Perhaps it wasn't the best day to go - there was no snow on the ground, and the famous skating rink is still being set up. Apart from the beautiful Northern European mist settling in, it was bleak and grey as always. Still, there was a light snow falling, and an air of first-winter excitement. Everyone was happily strolling by and taking pictures of the skating-rink-in-progress.
The grounds in front of the Kremlin were open (there was some sort of military parade when I was there in September), so I looked around and checked out some of the memorials. The flat blocks commemorate famous battles in the Great Patriotic War (also known as WWII) - can you guess what this one is?
I was also lucky enough to have my first unobstructed view of St. Basil's, blocked by a children's festival last time. It's just as beautiful as they say. I couldn't stop staring, and when the church bells rang on the hour, it seemed absolutely perfect. The light snow, the beautiful domes, the ringing throughout the square. I was in Russia, and for the first time in a while, it felt right.
Today I gave Lenin's tomb a pass - once was enough, and it's closed today anyway - but I did get a few pictures of the exterior. Those blocks in the back are tombs of other Soviet leaders. One of them is Stalin, I think the one furthest left.
I wasn't there when that guy nailed his delicate bits to the cobblestones a few weeks back (though that must have been a sight to see), but I did manage to catch the Louis Vuitton monstrosity. Yes, it's as hideous as they say. And yes, I'm with the authorities on this one. It should be taken down. Thankfully, that is exactly what they are doing.

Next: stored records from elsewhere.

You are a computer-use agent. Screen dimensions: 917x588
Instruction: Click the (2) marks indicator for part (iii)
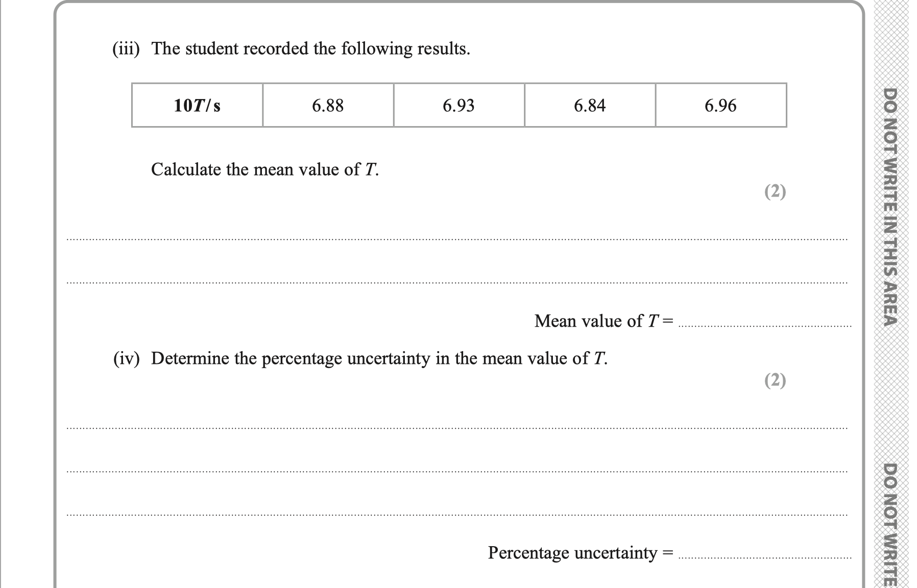775,191
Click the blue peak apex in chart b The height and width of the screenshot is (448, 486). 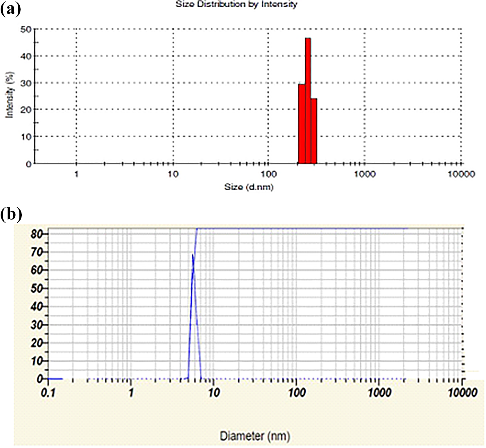pos(193,255)
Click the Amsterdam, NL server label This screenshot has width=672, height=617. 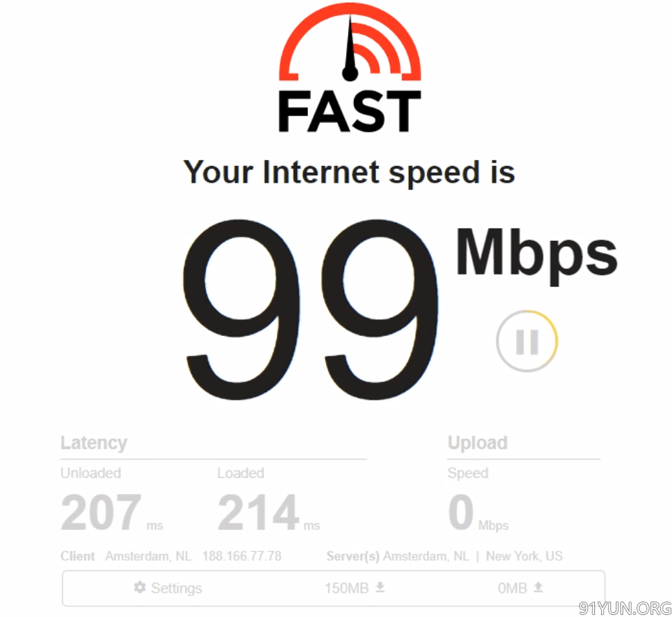coord(426,555)
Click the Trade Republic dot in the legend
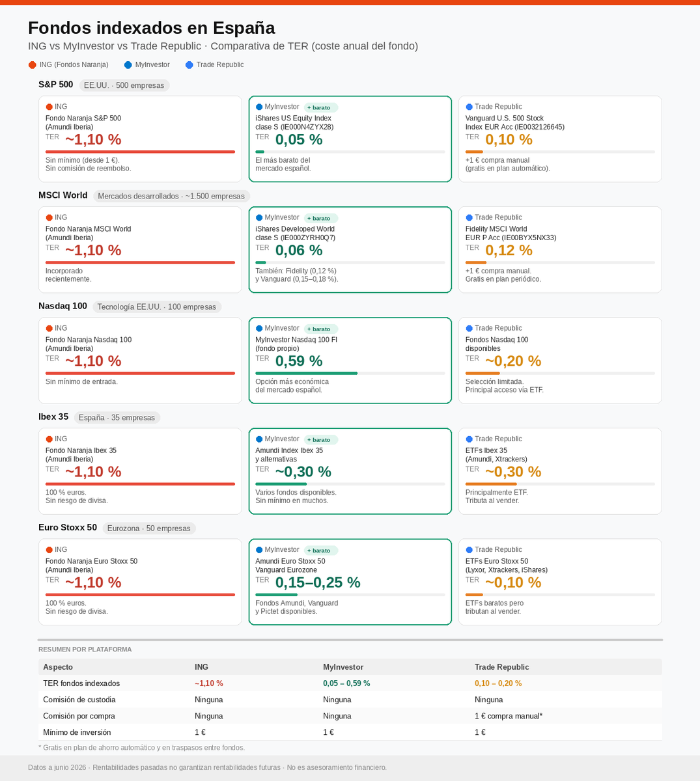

There were news crews everywhere, which I found most interesting - with all the strange and unfortunate events going on in the world, you pick an ugly statue? Somehow, though, it seems fitting. This is an example of the changing nature of Russia. Twenty-five years ago, a giant ugly Louis Vuitton suitcase in Red Square would have been unimaginable. Now, all the brands and fashions of the world have landed in Moscow, and for the most part they've embraced it. Sometimes it's an awkward, overly conspicuous fit, as we see today.
It makes me wonder which direction Russia will go in. It's becoming more and more clear that this moment is something of a turning point. Russia could start on one path, or on another. Maybe several at once. Getting to know Russian youth through my job, I've seen a lot of potential in the next generation. Whatever happens - I think that this decade will be one of crucial changes. For better or for worse.